Affirm signs the webhook events it sends to your endpoints. We do so by including a signature in each event’s "Affirm-Signature" header. This allows you to verify that the events were sent by Affirm, not by a third party. You can verify signatures manually using your own solution.

A webhook signature can be configured by Affirm only. Please reach out to Affirm via the support widget.

## Preventing replay attacks

A replay attack is when an attacker intercepts a valid payload and its signature, then re-transmits them. To mitigate such attacks, Affirm includes a timestamp in the Affirm-Signature header. Because this timestamp is part of the signed payload, it is also verified by the signature, so an attacker cannot change the timestamp without invalidating the signature. If the signature is valid but the timestamp is too old, you can have your application reject the payload.

Timestamp tolerance

We recommend that you set a default tolerance (e.g., five minutes) between the timestamp and the current time, and use Network Time Protocol (NTP) to ensure that your server’s clock is accurate and synchronizes with the time on Affirm’s servers.

Affirm generates the timestamp and signature each time we send an event to your endpoint. If Affirm retries an event (e.g., your endpoint previously replied with a non-2xx status code), then we generate a new signature and timestamp for the new delivery attempt.
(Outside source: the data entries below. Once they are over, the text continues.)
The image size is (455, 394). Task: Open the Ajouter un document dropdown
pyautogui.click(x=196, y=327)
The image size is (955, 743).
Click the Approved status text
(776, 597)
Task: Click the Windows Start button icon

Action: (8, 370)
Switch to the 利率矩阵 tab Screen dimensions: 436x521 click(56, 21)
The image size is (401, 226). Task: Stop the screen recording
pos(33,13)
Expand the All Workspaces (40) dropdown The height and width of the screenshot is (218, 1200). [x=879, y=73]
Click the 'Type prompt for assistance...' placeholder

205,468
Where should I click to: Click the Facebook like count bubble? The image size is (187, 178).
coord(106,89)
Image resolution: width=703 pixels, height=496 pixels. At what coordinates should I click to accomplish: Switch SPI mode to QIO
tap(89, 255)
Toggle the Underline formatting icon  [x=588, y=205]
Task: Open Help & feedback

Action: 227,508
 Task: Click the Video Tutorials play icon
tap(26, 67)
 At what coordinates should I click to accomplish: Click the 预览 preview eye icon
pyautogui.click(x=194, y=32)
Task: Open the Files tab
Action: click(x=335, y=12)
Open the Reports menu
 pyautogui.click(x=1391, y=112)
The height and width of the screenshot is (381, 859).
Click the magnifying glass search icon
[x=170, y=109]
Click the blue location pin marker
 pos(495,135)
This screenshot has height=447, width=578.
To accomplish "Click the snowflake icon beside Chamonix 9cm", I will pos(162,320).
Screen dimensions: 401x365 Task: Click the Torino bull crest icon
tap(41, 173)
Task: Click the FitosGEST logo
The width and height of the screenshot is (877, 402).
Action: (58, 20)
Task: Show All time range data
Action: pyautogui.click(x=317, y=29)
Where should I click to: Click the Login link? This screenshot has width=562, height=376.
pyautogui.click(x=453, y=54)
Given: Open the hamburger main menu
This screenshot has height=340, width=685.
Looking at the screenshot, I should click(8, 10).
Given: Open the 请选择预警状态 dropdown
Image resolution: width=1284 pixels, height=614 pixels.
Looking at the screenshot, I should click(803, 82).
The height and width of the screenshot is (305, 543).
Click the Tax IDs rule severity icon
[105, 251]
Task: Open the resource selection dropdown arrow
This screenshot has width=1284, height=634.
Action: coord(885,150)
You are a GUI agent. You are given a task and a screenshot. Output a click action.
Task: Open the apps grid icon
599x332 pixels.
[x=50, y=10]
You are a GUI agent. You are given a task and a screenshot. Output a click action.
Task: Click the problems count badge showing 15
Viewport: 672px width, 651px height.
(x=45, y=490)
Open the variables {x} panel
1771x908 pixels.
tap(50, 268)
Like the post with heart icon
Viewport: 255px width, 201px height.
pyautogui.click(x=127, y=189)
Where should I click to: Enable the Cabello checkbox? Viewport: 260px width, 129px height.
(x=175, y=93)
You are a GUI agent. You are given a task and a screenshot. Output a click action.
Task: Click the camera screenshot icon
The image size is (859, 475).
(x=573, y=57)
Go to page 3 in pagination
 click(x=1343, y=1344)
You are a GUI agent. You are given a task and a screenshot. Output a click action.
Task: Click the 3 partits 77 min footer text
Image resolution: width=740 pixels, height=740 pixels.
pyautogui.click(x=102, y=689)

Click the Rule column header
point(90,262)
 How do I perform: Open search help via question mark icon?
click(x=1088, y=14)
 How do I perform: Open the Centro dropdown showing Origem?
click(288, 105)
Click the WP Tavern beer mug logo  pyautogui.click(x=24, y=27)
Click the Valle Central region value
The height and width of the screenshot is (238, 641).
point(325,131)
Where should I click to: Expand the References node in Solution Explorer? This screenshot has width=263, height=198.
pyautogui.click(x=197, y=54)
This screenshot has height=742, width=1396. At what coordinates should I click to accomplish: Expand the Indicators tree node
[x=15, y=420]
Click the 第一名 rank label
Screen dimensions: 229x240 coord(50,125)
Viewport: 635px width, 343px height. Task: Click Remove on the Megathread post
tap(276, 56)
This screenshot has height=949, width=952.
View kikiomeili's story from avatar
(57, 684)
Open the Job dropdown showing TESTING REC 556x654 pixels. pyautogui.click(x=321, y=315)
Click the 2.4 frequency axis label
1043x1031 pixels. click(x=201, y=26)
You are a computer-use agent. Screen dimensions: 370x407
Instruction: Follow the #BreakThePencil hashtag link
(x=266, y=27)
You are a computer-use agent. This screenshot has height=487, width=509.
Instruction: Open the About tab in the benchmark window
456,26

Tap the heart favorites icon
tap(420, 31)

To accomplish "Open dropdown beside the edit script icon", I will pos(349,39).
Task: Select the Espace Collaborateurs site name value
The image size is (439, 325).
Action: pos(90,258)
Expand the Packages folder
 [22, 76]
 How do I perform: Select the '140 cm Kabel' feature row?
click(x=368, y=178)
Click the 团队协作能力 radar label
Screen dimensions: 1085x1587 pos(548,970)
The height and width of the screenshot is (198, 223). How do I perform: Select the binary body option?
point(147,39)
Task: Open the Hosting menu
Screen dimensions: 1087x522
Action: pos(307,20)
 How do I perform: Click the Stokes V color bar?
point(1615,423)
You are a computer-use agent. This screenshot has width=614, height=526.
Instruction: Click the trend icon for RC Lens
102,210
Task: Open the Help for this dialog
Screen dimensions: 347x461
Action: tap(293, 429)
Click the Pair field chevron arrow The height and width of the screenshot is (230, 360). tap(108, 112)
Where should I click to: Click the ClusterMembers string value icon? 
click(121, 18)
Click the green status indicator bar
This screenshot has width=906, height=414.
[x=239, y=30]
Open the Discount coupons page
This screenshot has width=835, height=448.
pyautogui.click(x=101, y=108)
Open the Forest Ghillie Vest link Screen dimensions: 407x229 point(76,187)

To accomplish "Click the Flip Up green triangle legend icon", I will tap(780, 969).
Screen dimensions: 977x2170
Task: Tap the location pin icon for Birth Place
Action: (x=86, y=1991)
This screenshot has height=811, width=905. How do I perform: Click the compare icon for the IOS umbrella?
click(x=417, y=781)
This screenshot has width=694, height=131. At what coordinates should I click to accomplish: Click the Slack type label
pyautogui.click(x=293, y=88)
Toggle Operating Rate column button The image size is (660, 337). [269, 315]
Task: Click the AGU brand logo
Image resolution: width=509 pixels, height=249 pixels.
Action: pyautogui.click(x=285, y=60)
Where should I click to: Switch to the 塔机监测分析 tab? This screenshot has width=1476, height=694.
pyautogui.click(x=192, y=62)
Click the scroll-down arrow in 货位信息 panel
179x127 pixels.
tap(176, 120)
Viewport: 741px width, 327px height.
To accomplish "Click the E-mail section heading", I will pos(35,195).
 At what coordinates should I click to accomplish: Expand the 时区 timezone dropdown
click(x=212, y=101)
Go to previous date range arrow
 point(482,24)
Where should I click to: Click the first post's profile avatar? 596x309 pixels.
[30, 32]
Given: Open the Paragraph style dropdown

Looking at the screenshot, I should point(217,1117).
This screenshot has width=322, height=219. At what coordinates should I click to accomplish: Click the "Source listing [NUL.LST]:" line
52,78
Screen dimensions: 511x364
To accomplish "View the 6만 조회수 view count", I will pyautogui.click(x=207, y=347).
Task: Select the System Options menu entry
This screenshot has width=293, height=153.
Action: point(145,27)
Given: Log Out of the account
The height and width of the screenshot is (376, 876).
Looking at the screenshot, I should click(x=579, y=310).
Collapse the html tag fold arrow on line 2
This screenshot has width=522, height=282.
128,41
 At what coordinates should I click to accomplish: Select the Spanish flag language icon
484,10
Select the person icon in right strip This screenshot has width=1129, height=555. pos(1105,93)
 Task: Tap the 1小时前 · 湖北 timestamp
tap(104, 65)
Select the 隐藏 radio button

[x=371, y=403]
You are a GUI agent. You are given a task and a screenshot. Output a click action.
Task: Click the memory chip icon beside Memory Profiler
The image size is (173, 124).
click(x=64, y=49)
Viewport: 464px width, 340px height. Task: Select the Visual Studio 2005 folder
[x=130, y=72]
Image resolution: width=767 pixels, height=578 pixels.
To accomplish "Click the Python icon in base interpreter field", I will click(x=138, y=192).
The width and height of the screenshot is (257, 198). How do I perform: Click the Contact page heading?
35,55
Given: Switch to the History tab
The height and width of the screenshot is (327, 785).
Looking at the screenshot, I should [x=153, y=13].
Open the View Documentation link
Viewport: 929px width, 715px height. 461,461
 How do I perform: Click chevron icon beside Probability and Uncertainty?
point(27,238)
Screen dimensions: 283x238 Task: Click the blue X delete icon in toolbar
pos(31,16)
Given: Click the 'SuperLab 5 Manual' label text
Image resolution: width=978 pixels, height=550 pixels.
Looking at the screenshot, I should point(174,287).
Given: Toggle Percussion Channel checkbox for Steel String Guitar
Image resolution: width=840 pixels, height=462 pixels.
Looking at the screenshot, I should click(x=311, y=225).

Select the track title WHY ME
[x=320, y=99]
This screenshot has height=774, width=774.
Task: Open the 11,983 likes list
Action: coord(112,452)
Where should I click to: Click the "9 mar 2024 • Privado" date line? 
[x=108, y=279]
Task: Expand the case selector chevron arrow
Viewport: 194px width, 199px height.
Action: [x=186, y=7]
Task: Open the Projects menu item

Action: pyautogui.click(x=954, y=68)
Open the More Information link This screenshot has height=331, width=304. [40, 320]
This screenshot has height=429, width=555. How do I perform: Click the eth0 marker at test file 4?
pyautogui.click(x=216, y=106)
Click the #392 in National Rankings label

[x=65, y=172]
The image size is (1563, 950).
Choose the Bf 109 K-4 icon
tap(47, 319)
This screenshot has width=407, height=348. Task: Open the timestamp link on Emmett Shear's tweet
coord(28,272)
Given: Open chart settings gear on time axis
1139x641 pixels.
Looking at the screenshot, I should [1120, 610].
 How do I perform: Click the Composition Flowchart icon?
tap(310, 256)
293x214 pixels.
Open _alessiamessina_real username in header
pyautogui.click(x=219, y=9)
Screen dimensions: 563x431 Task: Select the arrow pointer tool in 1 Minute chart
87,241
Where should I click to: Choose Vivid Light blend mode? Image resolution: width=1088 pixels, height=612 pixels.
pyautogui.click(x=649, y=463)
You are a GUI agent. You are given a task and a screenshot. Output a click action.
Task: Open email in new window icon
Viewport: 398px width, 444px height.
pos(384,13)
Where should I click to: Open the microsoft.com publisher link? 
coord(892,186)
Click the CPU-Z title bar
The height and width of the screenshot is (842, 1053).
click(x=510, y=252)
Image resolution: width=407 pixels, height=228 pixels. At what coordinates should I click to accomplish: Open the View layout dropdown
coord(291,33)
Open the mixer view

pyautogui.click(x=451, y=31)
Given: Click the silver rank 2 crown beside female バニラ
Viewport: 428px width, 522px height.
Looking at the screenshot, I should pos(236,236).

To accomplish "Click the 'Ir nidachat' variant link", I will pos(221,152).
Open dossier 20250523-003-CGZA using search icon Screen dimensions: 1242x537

## Verifying signatures manually

The X-Affirm-Signature header contains a timestamp and one or more signatures. The timestamp is prefixed by `t=`, and each signature is prefixed by a scheme. Schemes start with `v`, followed by an integer. Currently, the only valid signature scheme is `v0`.

You perform the verification by providing the webhook payload, the `X-Affirm-Signature` header, and the endpoint’s secret. If verification fails, you can return an error.

Make sure to check our recommended [Tools](🔗) to get started.

  • For handling webhook over HTTPS, we recommend using this [tool more specifically](🔗).

  • You can find a working [webhook signature code example on our codepen space](🔗).

Affirm generates signatures using a hash-based message authentication code (HMAC) with SHA-512. To prevent downgrade attacks, you should ignore all schemes that are not `v0`.

## Step 1: Extract the timestamp and signatures from the header

Split the header, using the`,` character as the separator, to get a list of elements. Then split each element, using the `=` character as the separator, to get a prefix and value pair.

The value for the prefix `t` corresponds to the timestamp, and `v1` corresponds to the signature(s). You can discard all other elements.

## Step 2: Prepare the signed_payload string

You achieve this by concatenating:

  • The timestamp, i.e. the value of "t" (as a string).

  • The character `.`.

  • The actual raw payload (i.e., the request’s body).

For checkout events, the requests sent from Affirm to your webhook endpoint come with the `content-type` `application/x-www-form-urlencoded` and a `application/x-www-form-urlencoded` version of the data in the body field. Prequal events are sent with the `content-type` `application/json` and a `JSON` version of the data in the body field.

## Step 3: Determine the expected signature

Compute an HMAC with the SHA512 hash function. Use the endpoint’s signing secret (your private key) as the key, and use the `signed_payload` string as the message.

## Step 4: Compare signatures

Compare the signature(s) in the header to the expected signature. If a signature matches, compute the difference between the current timestamp and the received timestamp, then decide if the difference is within your tolerance.

To protect against timing attacks, use a constant-time string comparison to compare the expected signature to each of the received signatures.